Image: TOBIS STUDIOCANAL
'The Pianist' (2002)
"The Pianist" by director Roman Polanski tells a poignant story of Polish-Jewish pianist and composer Wladyslaw Szpilman, who survived life in the Warsaw Ghetto thanks to the help of a German officer. He is portrayed by Adrien Brody in the movie. The Ghetto Uprising serves as a turning point in the narrative. Polanski's own mother died in the Auschwitz-Birkenau concentration camp.
Image: imago stock&people
The ghetto as film set
The filming of "The Pianist" took place in Berlin at the Babelsberg studios. Roman Polanski had the set created using a historical template that reconstructed the look of the Warsaw Ghetto, where the Nazis had rounded up and interned the Jewish inhabitants of the city.

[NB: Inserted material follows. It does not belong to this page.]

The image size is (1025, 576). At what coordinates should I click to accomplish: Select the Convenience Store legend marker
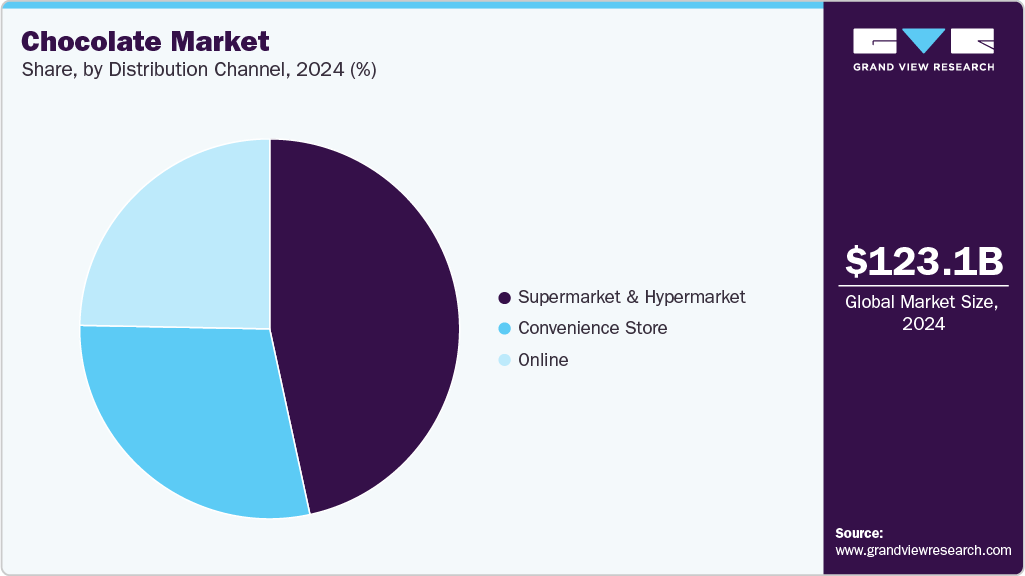(x=503, y=328)
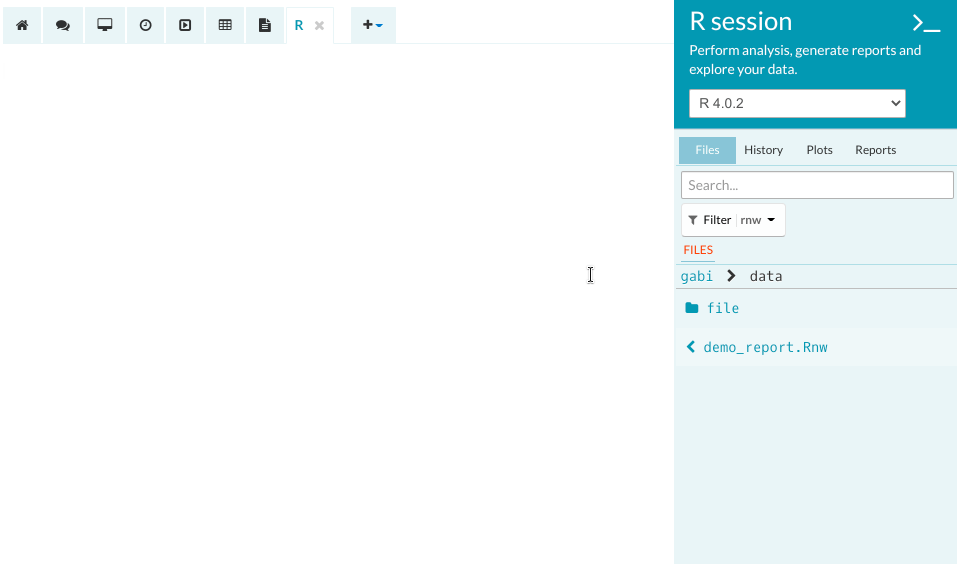
Task: Open the chat bubbles tab
Action: click(63, 25)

Polanski similarly experienced this as a child, but in the Krakow Ghetto.
Image: TOBIS STUDIOCANAL
'Roman Polanski: A Film Memoir' (2011)
In this documentary about the life of the French-Polish filmmaker, "Roman Polanski: A Film Memoir," directed by Laurent Bouzereau, Polanski divulges his life's story in highly personal interviews with his friend, producer Andrew Braunsberg. In it, he speaks of life as a young child in the Krakow Ghetto and his mother's deportation to Auschwitz.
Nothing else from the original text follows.